◆ EXERCISE DETAILS:
Go through the records and report each line holding the string "checkbox".

◆ EXERCISE MATERIALS:
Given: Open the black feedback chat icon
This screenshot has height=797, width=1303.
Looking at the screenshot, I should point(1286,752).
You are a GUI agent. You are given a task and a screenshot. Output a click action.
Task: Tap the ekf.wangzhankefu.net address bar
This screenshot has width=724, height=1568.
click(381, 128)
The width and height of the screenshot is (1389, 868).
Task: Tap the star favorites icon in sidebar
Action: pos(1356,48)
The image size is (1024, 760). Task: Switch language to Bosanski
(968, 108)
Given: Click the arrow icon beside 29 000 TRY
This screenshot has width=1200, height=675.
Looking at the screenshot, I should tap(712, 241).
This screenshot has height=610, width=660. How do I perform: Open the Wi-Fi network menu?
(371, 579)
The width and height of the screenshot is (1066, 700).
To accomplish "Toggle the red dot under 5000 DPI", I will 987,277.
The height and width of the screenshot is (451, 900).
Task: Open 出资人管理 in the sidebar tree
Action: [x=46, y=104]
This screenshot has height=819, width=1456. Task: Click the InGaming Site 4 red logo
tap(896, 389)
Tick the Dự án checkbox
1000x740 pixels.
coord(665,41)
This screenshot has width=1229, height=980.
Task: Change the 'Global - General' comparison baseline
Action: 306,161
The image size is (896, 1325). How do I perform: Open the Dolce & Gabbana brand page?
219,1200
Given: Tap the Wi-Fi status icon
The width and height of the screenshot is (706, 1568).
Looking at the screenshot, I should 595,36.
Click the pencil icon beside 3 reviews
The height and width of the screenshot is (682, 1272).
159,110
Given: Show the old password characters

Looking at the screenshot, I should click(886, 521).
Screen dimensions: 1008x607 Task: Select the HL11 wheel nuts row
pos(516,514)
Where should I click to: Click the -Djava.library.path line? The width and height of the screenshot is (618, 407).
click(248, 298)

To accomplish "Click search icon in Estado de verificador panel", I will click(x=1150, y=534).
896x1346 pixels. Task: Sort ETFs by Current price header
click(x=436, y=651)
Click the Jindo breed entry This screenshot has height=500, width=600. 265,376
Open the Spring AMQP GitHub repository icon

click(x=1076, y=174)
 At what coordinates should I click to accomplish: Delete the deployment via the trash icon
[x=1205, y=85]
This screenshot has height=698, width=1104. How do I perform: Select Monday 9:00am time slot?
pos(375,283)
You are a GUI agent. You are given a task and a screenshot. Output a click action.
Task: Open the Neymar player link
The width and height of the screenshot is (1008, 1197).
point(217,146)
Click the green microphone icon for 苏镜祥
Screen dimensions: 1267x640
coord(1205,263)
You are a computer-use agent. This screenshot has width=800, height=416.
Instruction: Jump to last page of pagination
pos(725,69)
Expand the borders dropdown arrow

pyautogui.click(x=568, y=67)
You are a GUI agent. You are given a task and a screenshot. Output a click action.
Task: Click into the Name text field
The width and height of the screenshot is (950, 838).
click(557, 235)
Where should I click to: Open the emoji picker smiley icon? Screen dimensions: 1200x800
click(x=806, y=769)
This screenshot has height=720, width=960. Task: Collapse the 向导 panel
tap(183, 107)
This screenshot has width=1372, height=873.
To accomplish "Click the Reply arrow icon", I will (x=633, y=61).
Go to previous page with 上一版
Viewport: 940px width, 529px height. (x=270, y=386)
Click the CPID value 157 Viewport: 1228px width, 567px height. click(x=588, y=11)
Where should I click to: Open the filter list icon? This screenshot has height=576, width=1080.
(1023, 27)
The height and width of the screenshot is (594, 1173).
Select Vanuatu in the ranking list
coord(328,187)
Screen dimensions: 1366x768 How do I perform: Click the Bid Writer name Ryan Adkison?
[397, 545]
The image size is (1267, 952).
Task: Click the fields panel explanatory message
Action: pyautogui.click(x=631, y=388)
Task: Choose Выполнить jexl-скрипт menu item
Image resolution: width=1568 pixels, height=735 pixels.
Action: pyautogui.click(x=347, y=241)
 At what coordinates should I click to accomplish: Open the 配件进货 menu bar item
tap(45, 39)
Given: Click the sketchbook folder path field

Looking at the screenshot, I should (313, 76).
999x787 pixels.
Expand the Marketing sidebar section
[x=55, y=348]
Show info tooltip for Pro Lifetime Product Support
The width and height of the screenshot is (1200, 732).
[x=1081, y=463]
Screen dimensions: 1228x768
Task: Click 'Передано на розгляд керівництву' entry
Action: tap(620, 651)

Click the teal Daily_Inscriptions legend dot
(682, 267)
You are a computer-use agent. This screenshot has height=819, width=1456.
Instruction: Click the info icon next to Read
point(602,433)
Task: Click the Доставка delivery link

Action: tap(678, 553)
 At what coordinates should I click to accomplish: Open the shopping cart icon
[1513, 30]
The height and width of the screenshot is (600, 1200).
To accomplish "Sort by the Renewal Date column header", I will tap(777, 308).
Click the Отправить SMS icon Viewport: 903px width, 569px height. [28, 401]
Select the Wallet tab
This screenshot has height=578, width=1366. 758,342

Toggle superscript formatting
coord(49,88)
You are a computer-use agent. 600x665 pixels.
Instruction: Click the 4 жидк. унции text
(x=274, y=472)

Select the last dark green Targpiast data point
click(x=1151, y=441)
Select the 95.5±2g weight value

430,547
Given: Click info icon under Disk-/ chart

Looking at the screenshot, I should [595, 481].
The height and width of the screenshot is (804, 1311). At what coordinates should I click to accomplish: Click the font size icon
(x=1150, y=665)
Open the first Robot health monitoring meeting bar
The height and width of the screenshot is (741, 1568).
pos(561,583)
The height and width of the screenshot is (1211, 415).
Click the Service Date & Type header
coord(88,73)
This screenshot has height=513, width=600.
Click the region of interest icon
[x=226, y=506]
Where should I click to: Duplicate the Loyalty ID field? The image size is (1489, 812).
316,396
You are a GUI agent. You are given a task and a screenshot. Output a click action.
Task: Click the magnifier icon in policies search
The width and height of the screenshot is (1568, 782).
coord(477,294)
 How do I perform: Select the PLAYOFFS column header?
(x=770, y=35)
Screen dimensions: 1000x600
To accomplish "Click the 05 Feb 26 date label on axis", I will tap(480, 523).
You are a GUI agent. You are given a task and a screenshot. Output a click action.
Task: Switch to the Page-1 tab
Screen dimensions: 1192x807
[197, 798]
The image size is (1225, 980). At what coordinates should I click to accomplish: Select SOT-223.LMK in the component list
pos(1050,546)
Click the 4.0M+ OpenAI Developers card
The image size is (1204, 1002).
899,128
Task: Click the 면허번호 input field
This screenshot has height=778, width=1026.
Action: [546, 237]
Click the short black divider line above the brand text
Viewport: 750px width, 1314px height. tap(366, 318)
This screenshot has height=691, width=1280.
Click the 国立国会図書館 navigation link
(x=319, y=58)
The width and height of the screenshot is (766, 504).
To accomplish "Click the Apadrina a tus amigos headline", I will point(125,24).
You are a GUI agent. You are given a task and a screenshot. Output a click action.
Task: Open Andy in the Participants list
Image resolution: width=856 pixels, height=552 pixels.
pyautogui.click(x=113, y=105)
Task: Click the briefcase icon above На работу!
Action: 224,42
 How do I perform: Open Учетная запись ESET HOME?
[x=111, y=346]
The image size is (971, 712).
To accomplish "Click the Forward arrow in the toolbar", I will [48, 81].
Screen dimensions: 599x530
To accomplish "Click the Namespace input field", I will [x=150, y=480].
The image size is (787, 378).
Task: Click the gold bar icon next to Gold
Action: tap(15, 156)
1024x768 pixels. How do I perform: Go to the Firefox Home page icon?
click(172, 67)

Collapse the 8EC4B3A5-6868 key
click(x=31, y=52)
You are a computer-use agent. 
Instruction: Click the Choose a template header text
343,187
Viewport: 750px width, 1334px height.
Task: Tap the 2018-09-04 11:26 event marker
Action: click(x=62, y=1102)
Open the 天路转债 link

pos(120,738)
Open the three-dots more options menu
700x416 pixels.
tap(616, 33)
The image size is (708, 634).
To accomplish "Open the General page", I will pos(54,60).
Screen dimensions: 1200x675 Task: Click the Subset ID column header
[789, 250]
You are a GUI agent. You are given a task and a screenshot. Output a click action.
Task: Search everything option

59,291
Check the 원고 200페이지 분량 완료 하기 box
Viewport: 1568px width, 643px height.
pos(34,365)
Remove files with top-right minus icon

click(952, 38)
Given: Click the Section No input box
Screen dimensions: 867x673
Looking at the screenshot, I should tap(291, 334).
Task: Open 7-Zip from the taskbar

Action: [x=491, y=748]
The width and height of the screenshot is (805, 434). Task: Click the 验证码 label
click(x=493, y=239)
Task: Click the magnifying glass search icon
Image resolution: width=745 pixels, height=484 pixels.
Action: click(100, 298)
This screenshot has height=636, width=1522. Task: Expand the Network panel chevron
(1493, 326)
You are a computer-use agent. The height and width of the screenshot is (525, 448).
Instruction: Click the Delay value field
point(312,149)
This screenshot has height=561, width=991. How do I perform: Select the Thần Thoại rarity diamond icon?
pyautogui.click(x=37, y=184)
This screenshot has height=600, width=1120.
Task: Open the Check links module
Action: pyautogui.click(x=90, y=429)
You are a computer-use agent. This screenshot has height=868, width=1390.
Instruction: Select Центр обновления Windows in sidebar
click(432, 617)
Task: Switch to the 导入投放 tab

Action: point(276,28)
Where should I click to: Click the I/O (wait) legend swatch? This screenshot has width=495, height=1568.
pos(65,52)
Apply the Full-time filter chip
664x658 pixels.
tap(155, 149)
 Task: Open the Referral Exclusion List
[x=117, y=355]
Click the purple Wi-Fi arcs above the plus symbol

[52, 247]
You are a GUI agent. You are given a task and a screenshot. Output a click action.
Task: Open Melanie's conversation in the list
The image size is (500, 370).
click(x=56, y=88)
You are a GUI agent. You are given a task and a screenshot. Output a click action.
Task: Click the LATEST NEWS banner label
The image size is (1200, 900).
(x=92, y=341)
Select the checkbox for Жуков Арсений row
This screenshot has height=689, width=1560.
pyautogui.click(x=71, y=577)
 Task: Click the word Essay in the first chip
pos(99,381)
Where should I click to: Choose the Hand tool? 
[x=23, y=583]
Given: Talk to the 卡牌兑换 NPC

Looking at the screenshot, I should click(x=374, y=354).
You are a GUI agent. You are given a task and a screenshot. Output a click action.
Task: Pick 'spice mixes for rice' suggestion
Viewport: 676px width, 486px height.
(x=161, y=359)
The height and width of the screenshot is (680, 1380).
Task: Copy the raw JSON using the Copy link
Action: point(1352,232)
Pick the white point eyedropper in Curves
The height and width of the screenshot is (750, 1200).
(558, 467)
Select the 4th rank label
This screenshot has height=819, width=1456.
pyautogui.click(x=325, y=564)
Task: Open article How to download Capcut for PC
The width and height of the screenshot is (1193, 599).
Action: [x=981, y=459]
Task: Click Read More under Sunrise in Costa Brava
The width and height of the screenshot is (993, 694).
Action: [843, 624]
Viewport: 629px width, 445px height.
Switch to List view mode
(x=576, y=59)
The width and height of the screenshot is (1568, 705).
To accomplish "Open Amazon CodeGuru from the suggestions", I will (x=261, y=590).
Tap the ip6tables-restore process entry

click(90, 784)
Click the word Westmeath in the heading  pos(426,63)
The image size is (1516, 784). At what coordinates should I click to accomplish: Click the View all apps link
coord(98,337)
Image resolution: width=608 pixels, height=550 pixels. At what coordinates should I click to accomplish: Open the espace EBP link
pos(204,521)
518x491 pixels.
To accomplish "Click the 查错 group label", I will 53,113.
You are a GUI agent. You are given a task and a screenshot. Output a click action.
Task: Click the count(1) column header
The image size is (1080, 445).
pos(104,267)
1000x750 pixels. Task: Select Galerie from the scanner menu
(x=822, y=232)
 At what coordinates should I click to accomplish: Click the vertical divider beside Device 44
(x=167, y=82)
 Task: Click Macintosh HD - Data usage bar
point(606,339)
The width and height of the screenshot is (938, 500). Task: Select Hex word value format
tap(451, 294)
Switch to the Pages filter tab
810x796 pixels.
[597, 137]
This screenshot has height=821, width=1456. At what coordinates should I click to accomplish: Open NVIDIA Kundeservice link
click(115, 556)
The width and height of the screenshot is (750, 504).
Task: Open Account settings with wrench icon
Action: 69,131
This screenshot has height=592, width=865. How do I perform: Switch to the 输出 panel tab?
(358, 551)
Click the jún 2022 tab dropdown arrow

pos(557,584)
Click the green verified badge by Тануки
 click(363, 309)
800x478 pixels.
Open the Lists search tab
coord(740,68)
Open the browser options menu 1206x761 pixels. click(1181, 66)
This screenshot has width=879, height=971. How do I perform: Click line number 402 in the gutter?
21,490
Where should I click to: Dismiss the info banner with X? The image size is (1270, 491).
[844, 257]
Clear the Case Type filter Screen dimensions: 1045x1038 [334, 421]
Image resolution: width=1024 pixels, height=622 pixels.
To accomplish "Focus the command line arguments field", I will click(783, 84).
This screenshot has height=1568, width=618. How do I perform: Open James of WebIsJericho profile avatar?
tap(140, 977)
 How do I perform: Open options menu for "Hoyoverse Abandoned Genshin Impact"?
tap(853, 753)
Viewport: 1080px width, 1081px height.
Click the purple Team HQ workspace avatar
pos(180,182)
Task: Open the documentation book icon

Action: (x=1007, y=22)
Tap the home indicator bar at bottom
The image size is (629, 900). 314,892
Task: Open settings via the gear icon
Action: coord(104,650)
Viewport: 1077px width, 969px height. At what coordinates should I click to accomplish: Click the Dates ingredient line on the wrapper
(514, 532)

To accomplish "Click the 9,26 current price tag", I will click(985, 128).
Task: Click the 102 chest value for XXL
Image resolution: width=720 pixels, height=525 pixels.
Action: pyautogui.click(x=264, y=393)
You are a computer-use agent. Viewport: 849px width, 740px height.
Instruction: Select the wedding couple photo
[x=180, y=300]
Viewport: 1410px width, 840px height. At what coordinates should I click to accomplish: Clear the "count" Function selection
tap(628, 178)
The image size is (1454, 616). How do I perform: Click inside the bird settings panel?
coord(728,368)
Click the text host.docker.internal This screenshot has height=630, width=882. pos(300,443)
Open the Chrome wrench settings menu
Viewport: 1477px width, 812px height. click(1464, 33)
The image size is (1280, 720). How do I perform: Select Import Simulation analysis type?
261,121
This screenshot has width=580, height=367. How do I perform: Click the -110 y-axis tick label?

◆ SOLUTION TO THIS EXERCISE:
Tick the Dự án checkbox
Select the checkbox for Жуков Арсений row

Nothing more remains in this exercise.